*** Opening Dataset records ***

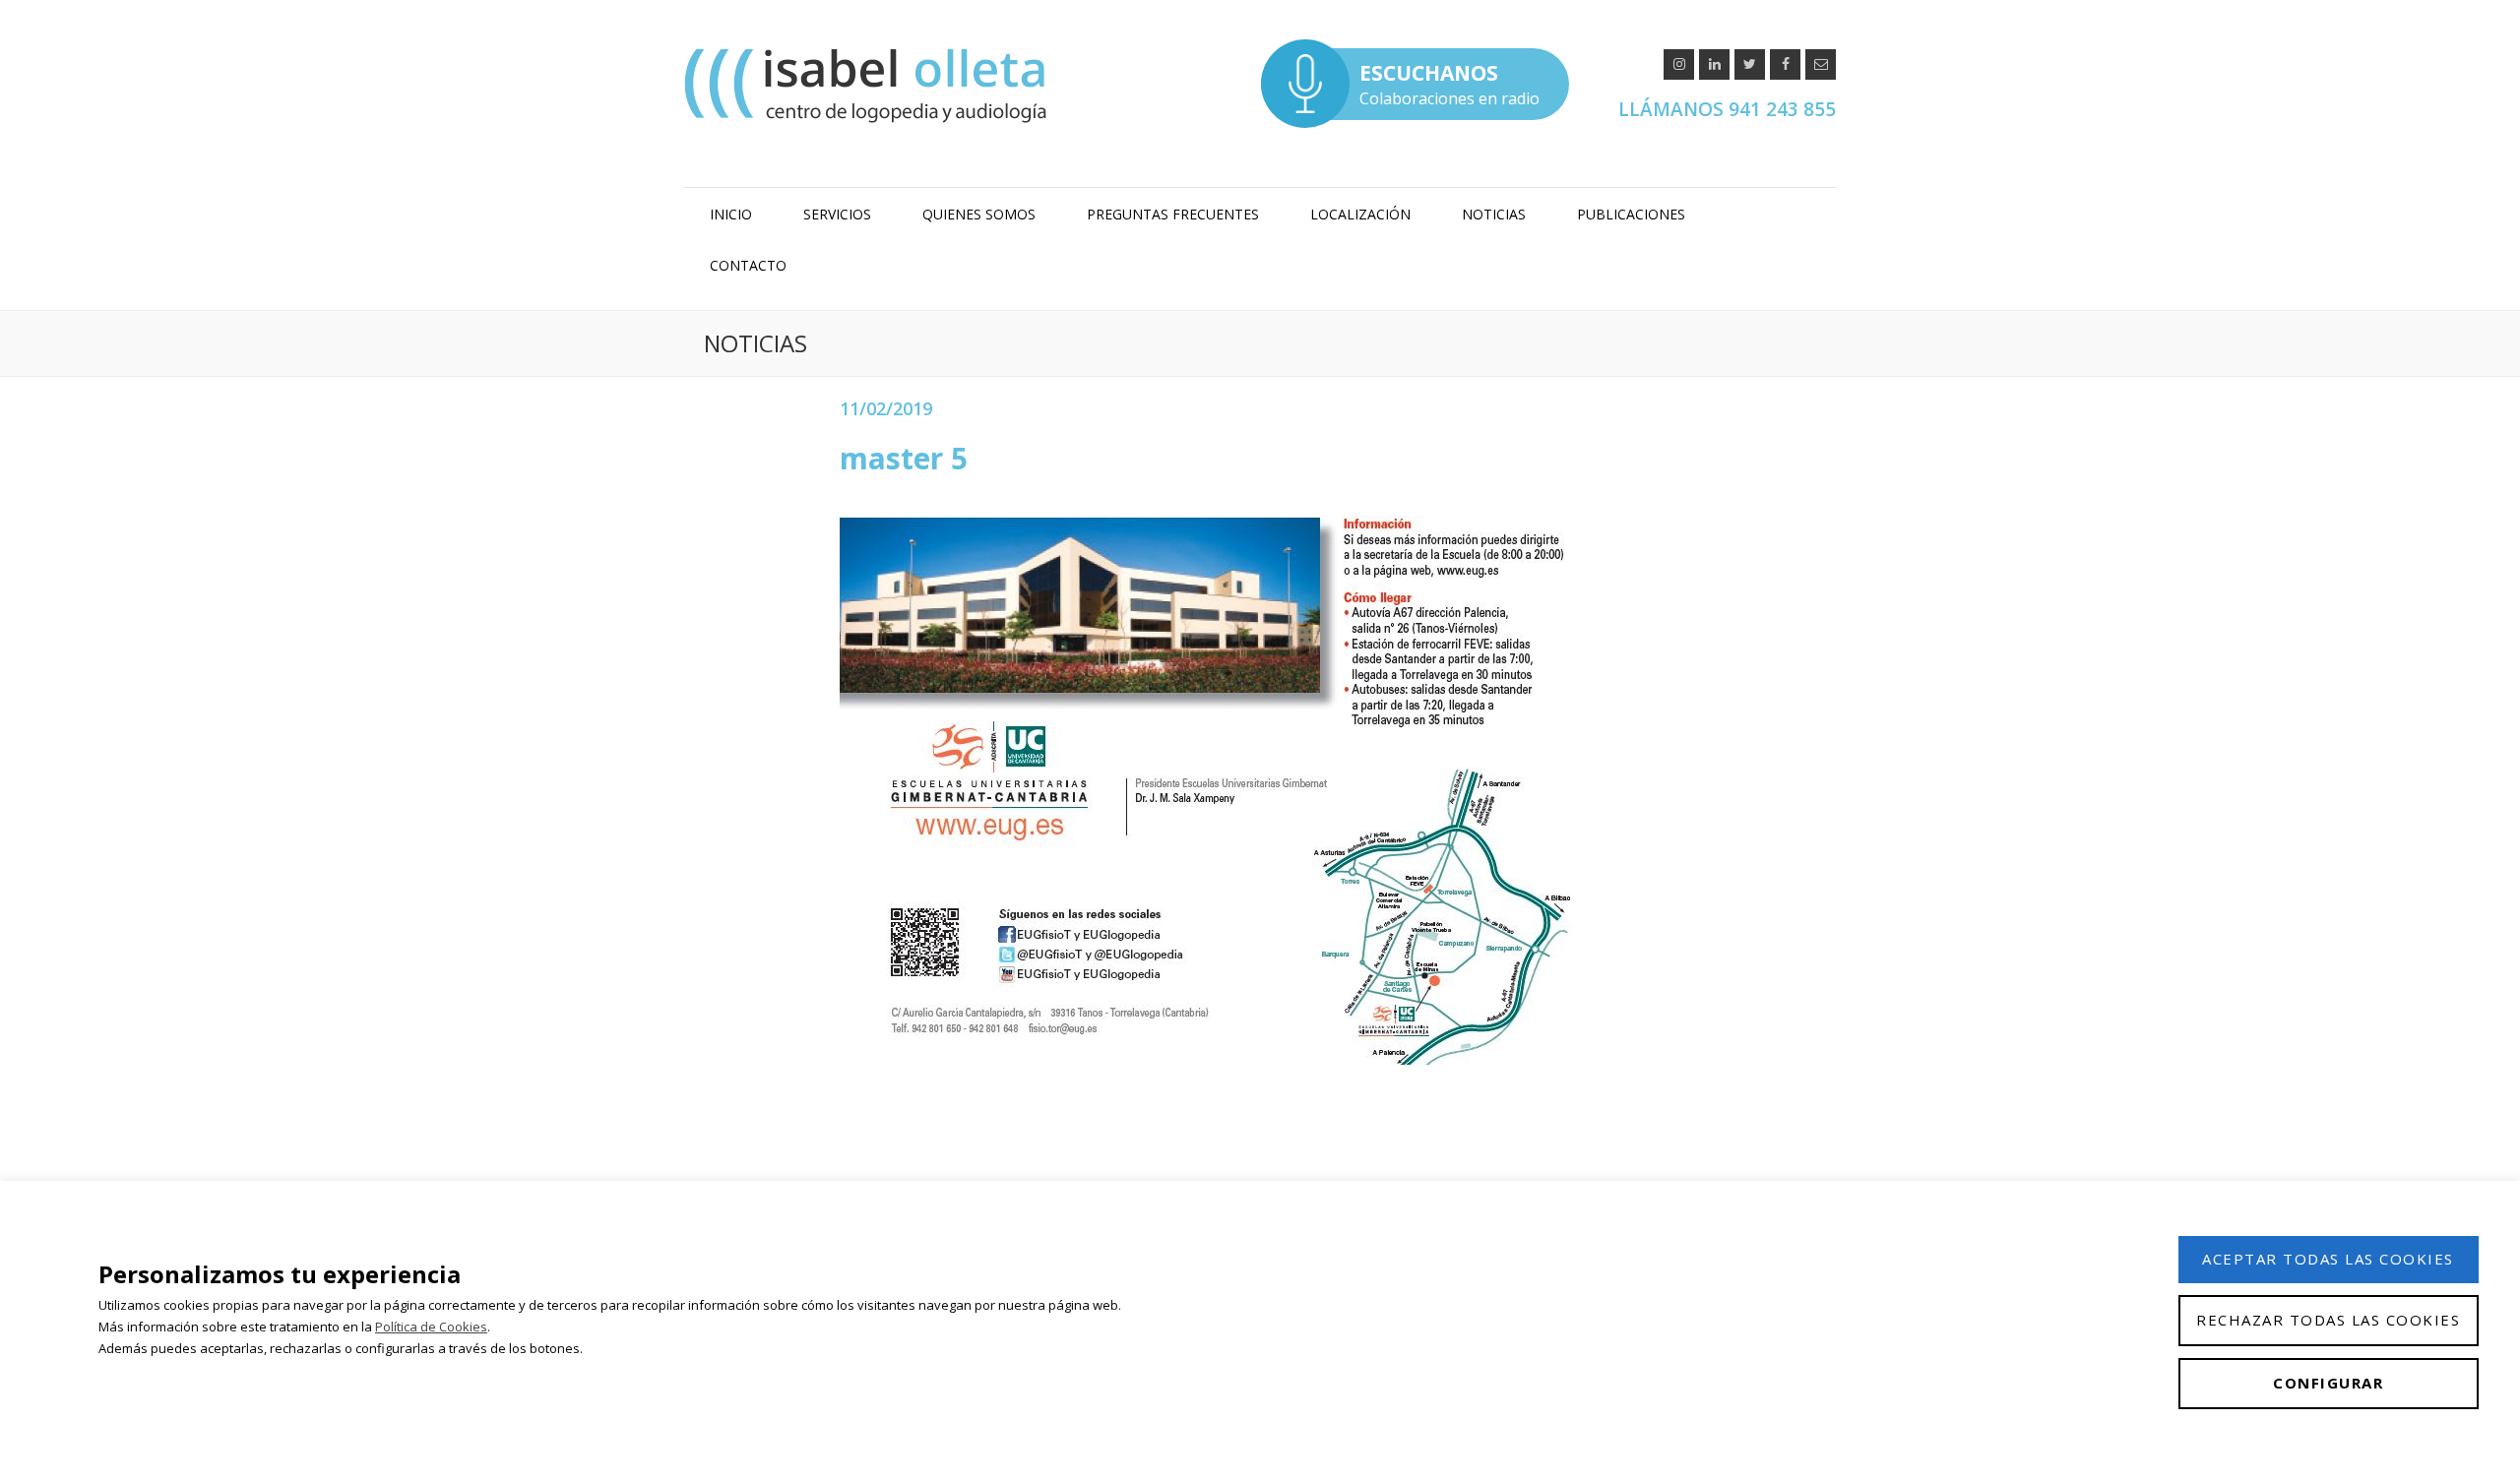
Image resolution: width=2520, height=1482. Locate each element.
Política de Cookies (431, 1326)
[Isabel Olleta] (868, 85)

*** Closing Dataset records ***
*** Opening Dataset records ***

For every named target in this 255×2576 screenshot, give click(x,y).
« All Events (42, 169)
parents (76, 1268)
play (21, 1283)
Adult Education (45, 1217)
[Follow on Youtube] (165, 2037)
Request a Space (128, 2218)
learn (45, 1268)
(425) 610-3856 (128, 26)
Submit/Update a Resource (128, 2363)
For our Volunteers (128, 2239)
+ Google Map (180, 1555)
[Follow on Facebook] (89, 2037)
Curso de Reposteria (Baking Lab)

*** Closing Dataset records ***

> **Work order**: Copy out the range of lines above starting at the line with "learn (45, 1268)" and ending at the line with "Curso de Reposteria (Baking Lab)", exactly and including both.

> **Answer section**:
learn (45, 1268)
(425) 610-3856 (128, 26)
Submit/Update a Resource (128, 2363)
For our Volunteers (128, 2239)
+ Google Map (180, 1555)
[Follow on Facebook] (89, 2037)
Curso de Reposteria (Baking Lab)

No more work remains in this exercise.